Könnte ich ja mal beim Pressedienst stellen. Aber ich habe ein bisschen Angst, dass dann der Zauber weggeht, dass die Heinzelmännchen im Rathaus aufhören, mir immer wieder neue Wortkonstruktionen aus ihrem Amtskosmos zu schenken. Neulich las ich, dass das Wohnungsamt einen weiteren Servicebaustein liefert. Servicebaustein. Ich dachte sofort darüber nach, was für tolle Häuser man wohl aus Servicebausteinen bauen könnte.
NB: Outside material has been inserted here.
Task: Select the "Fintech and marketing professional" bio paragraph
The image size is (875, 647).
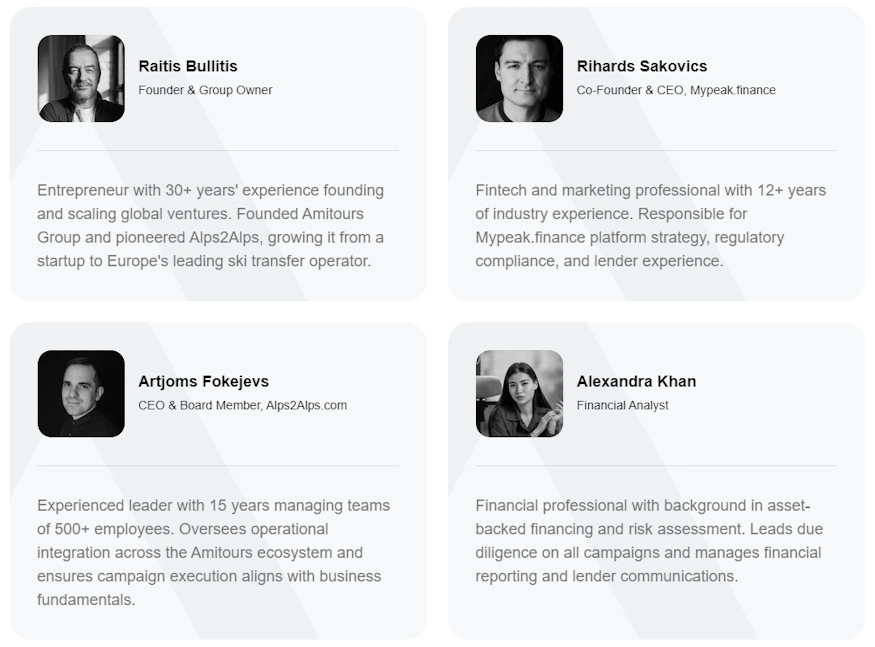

Dabei ging es nur um Beratung. Aber das, worum es in der Meldung des Pressedienstes geht, spielt keine Rolle. Nicht für mich. Mir geht es ums einzelne freilaufende Wort.

Kürzlich war wieder mal die Rede vom Anregungs- und Beschwerdeausschuss. Nicht der Beschwerdeausschuss fand dabei meine Beachtung, sondern eher der Anregungsausschuss. Anregungsausschuss ist so ein Wort, das man wunderbar missverstehen kann, wenn man denn will. Geht es möglicherweise um nicht gebrauchte Anregungen, die als Ausschuss irgendwo hin gekippt werden? Und wenn es einen Anregungsausschuss gibt, gehört dann nicht der Anregungseinschuss dazu? Hormonsache vielleicht?
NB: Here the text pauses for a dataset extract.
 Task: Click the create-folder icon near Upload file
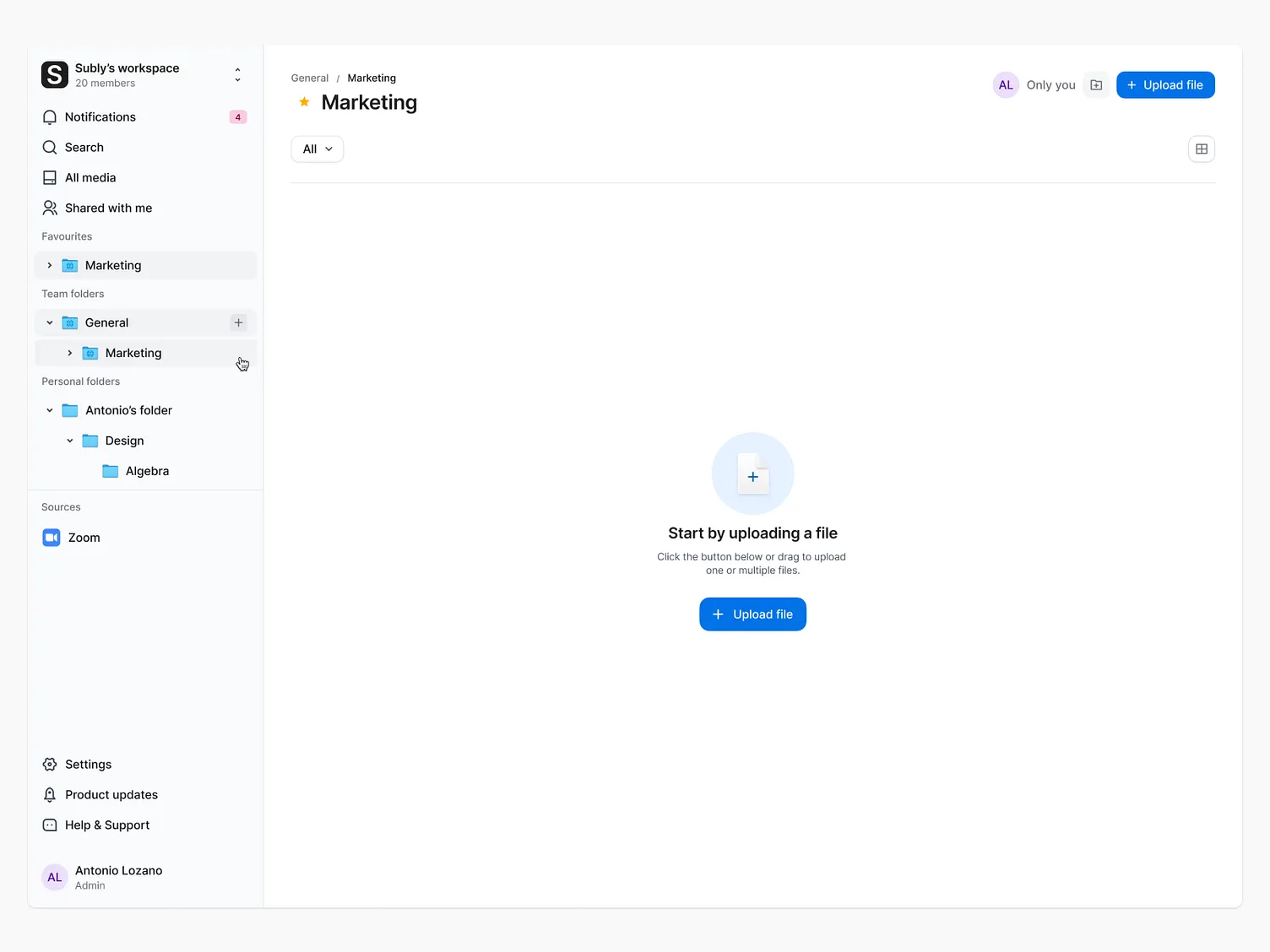coord(1095,84)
Gut finde ich auch, wenn mir das Presseamt Orientierung bietet. Von einer Leiteinrichtung las ich dieser Tage. Die soll es in den Tunneln der Stadt geben, und ab und zu muss man die wohl mal verbessern. Leiteinrichtung. Erst dachte ich: Ist vielleicht ein Druckfehler, soll vielleicht Leitereinrichtung heißen. Oder Leideinrichtung. Oder es ist irgendwas mit Diätwahn und falschrum gereiht, müsste eigentlich Einrichtung light heißen. Aber nein, da stand Leiteinrichtung.
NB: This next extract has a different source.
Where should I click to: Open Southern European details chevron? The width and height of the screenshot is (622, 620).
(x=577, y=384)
Schön fand ich auch, wie sie aus dem archäologischen Anlaufpunkt im Heinrich-Heine-Allee-U-Bahnhof den ArcheoPoint gemacht haben. Fand ich großartig. Gleich kam mir in den Sinn, was wir als Kinder da draus gemacht hätten. Da haben wir beim Carsch-Haus ja auch immer das C geschlabbert und uns köstlich über den ungehörigen Rest amüsiert. Da wäre uns ein ArcheoPoint gerade recht gekommen.

Ach, sie liefern so viel, diese Sprachartisten aus dem Presseamt. Man kann das gar nicht genug loben. Sie geben der Sprache immer wieder einen eigenen Dreh, sie öffnen Welten, die bisher zwischen viel zu vielen Buchstaben versteckt lagen. Man müsste mal einen Film über sie drehen. Den könnte man dann zeigen am Kindererlebnistag. Ja, den gibt es. Nicht nur für Mütter und Väter von sprießenden Pänzen, auch für die Blagen selbst ist ein Tag reserviert, an dem sie mal was erleben können. Weil sie ja sonst offenbar nichts erleben.

Ich gehe da auf jeden Fall hin zum Kindererlebnistag, ich möchte mal Kinder erleben. Soll ja schön sein, sagt man. Dort beim Kindererlebnistag halte ich dann vielleicht auch einen Vortrag über tolle Wortspiele. Was werden die Kinder an meinen Lippen hängen, wenn ich mit Kampfmittelverdachtspunkt ankomme. Spannender als jeder Krimi. Und wenn dann alle denken, es geht nicht mehr, dann hole ich die Wildkrautbrüste raus und reiße damit die lärmoptimierte Asphaltschicht auf. Heissa, wird das ein Vergnügen. Danke, Presseamt.